* What the task requires
Output every line of the material below verbatim, without changing anything.

* Entries supplied
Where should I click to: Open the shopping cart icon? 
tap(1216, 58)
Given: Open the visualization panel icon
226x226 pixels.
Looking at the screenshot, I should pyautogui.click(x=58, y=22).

* Response to the task
Where should I click to: Open the shopping cart icon? 
tap(1216, 58)
Given: Open the visualization panel icon
226x226 pixels.
Looking at the screenshot, I should pyautogui.click(x=58, y=22).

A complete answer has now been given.